[PATCH v2 00/39] Add the dm-vdo deduplication and compression device mapper target.

[Date Prev][Date Next][Thread Prev][Thread Next][Date Index][Thread Index]

 



The dm-vdo target provides inline deduplication, compression, zero-block
elimination, and thin provisioning. A dm-vdo target can be backed by up to
256TB of storage, and can present a logical size of up to 4PB. This target
was originally developed at Permabit Technology Corp. starting in 2009. It
was first released in 2013 and has been used in production environments
ever since. It was made open-source in 2017 after Permabit was acquired by
Red Hat.

Because deduplication rates fall drastically as the block size increases, a
vdo target has a maximum block size of 4KB. However, it can achieve
deduplication rates of 254:1, i.e. up to 254 copies of a given 4KB block
can reference a single 4KB of actual storage. It can achieve compression
rates of 14:1. All zero blocks consume no storage at all.

Design Summary
--------------

This is a high-level summary of the ideas behind dm-vdo. For details about
the implementation and various design choices, refer to vdo-design.rst
included in this patch set.

Deduplication is a two-part problem. The first part is recognizing
duplicate data; the second part is avoiding multiple copies of the
duplicated data. Therefore, vdo has two main sections: a deduplication
index that is used to discover potential duplicate data, and a data store
with a reference counted block map that maps from logical block addresses
to the actual storage location of the data.

Hashing:

In order to identify blocks, vdo hashes each 4KB block to produce a 128-bit
block name. Since vdo only requires these names to be evenly distributed,
it uses MurmurHash3, a non-cryptographic hash algorithm which is faster
than cryptographic hashes.

The Deduplication Index:

The index is a set of mappings between a block name (the hash of its
contents) and a hint indicating where the block might be stored. These
mappings are stored in temporal order because groups of blocks that are
written together (such as a large file) tend to be rewritten together as
well. The index uses a least-recently-used (LRU) scheme to keep frequently
used names in the index while older names are discarded.

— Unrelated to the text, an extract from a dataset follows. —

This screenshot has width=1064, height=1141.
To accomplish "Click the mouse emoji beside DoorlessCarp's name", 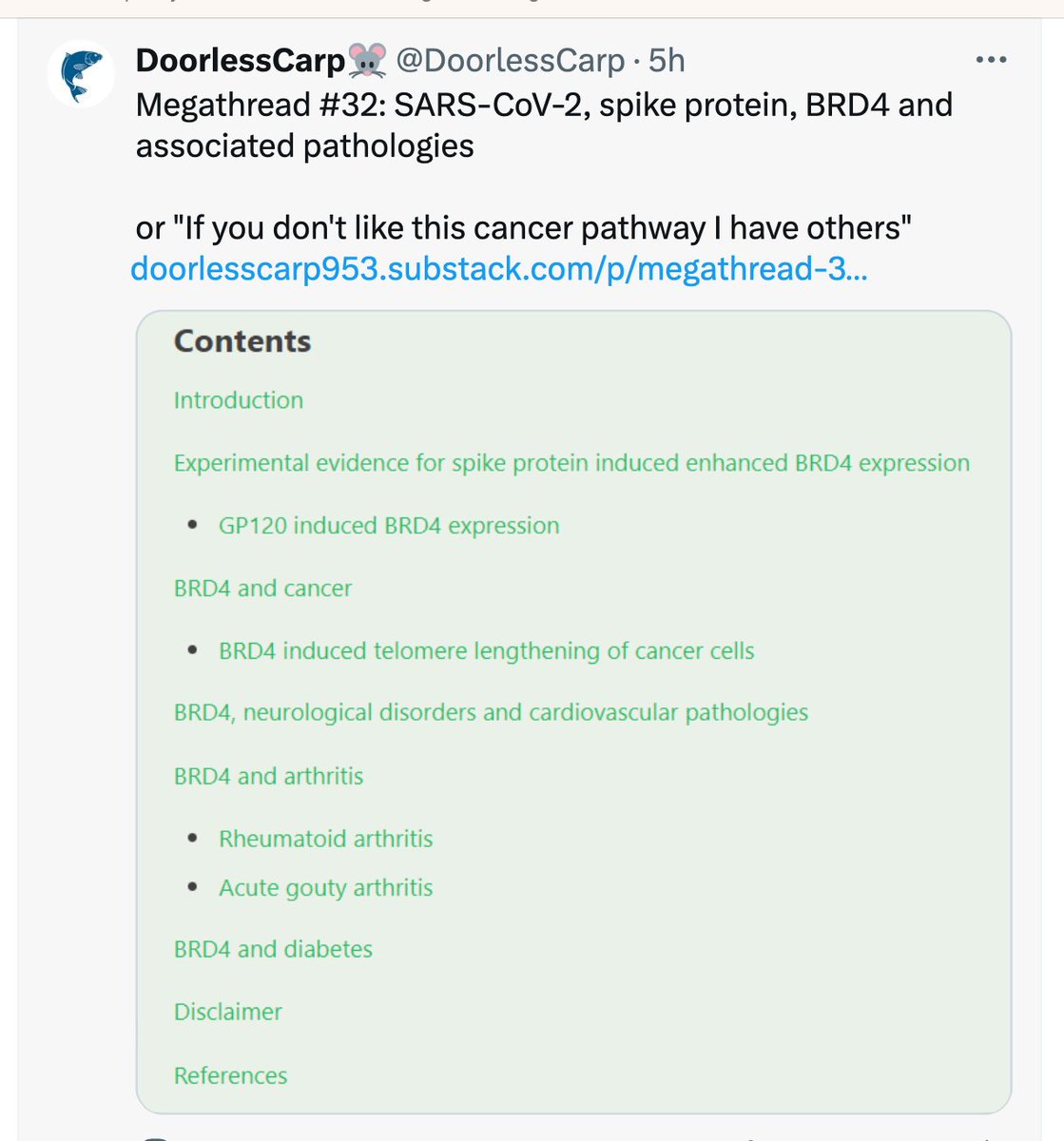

The index uses a structure called a delta-index to store its mappings,
which is more space-efficient than using a hashtable. It uses a variable
length encoding with the property that the average size of an entry
decreases as the number of entries increases, resulting in a roughly
constant size as the index fills.

Because storing hashes along with the data, or rehashing blocks on
overwrite is expensive, entries are never explicitly deleted from the
index. Instead, the vdo must always check the data at the physical location
provided by the index to ensure that the hint is still valid.

The Data Store:

The data store is implemented by three main data structures: the block map,
the slab depot, and the recovery journal. These structures work in concert
to amortize metadata updates across as many data writes as possible.

The block map contains the mapping from logical addresses to physical
locations. For each logical address it indicates whether that address is
unused, all zeros, or which physical block holds its contents and whether
or not it is compressed. The array of mappings is represented as a tree,
with nodes that are allocated as needed from the available physical space.

The slab depot tracks the physical space available for storing user data.
The depot also maintains a reference count for each physical block. Each
block can have up to 254 logical references.

The recovery journal is a transaction log of the logical-to-physical
mappings made by data writes. Committing this journal regularly allows a
vdo to reduce the frequency of other metadata writes and allows it to
reconstruct its metadata in the event of a crash.

Zones and Threading:

Due to the complexity of deduplication, the number of metadata structures
involved in a single write operation to a vdo target is larger than most
other targets. Furthermore, because vdo operates on small block sizes in
order to achieve good deduplication rates, parallelism is key to good
performance. The deduplication index, the block map, and the slab depot are
all designed to be easily divided into disjoint zones such that any piece
of metadata is handled by a single zone. Each zone is then assigned to a
single thread so that all metadata operations in that zone can proceed
without locking. Each bio is associated with a request object which can be
enqueued on each zone thread it needs to access. The zone divisions are not
reflected in the on-disk representation of the data structures, so the
number of zones, and hence the number of threads, can be configured each
time a vdo target is started.

Existing facilities
-------------------

In a few cases, we found that existing kernel facilities did not meet vdo's
needs, either because of performance or due to a mismatch of semantics.
These are detailed here:

Work Queues:

Handling a single bio requires a number of small operations across a number
of zones. The per-zone worker threads can be very busy, often using upwards
of 30% CPU time. Kernel work queues seem targeted for lighter work loads.
They do not let us easily prioritize individual tasks within a zone, and
make CPU affinity control at a per-thread level more difficult.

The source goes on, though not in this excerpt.